The adjuster screws are already set.

Holding the valve on the spacer at it's half travel position, lift the
rocker arm over it and sharply rap it on the valve stem.

It will leave a mark on the shiny valve stem top. If it doesn't, use
a pencil to black the end of the adjuster and do it again.

What it looks like is a round dull spot on the shiny surface of the
valve top, about .03" (.7mm) in diameter.

Using any method you choose, measure its relationship to the center-
line of the valve stem. I just lay a short scale across the stem top.

The travel of the adjuster screw across the valve stem that you can
correct is in a direction towards the rocker shaft.

In the direction parallel to the rocker shaft it will always be off-
center but that is the one you can't do anything about.

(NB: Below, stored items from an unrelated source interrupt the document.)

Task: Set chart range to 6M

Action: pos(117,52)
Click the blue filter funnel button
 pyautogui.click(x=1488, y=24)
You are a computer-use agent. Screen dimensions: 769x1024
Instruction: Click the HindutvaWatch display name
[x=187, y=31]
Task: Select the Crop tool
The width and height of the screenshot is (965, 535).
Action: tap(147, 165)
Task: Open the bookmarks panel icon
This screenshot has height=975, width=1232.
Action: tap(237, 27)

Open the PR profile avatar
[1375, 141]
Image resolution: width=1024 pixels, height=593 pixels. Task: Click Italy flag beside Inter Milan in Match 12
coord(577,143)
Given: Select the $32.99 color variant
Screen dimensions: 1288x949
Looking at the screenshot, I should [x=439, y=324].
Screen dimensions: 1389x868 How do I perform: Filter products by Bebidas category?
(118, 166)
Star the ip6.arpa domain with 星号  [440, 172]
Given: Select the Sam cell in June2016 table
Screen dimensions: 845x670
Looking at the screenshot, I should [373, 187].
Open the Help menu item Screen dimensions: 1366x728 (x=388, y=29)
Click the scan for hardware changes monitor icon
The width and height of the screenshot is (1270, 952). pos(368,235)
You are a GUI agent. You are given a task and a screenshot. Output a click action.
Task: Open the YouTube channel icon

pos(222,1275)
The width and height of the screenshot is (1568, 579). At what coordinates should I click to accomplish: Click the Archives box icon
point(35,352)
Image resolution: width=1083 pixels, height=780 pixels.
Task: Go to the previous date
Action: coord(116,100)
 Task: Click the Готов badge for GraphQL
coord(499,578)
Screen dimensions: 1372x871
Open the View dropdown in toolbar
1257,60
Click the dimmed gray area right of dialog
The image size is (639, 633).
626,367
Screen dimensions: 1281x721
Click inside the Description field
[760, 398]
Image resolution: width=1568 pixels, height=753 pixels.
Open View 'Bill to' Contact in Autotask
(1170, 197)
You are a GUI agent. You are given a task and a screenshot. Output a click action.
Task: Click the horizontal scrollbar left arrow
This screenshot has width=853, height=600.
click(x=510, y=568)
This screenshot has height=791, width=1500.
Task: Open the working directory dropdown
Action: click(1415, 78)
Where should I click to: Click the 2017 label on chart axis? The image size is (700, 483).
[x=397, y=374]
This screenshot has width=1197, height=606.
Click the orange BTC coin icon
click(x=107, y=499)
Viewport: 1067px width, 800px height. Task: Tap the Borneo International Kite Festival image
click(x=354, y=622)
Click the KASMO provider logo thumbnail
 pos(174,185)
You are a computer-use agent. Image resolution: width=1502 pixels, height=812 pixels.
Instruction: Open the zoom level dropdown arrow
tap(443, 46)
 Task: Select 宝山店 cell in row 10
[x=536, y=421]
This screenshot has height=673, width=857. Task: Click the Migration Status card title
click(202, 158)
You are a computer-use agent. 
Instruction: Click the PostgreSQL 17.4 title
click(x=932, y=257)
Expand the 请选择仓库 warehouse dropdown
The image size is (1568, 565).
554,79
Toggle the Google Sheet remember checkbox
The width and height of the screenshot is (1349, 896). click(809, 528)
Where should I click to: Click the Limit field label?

So looking down the row of valve stems, look where that mark is
relative to the center of the stem.
Odds are it will be too far towards the rocker shaft.

Wipe the spot off the the valve top and put shims under the rocker
assy posts, and mark the stem again by rapping the adjuster on the
stem.

If it's still low, put more shims in, do this till you get it to the
center of the valve stem.

As I said, I ended up with .125"(3mm) under the rocker posts.

Where did I get all the shims?  At my FLAPS. he has a bag full.

I have had to back the rocker assy hold-down studs out to get a full
nut on the stud.

Once you've achieved this on one end, using an equal number of shims
on both ends of the rocker assy, just do a check with your spacer etc.
on the other end.

Now since I put so much height on this assy, I had to check if the
"rocker box" cover would go on. I'm happy to report it goes on and clears
even without the gasket.

I've given some thought to putting swivel-foot adjusters in an existing
engine, in the car.

The best you could do, would be, put all the shims they have in the package
under the rocker assy. That's 2 per post in my pack. .06"

Then adjust the valves as per . . . The .006 or .008 or what.

Now with either the engine running or just turning it over with the
starter, look at those foots and stems down the length of the car and
try to determine if they travel an equal amount across the stem in
their travel.

If it looks pretty good, slap the cover back on.

I know this is long, boring and unclear.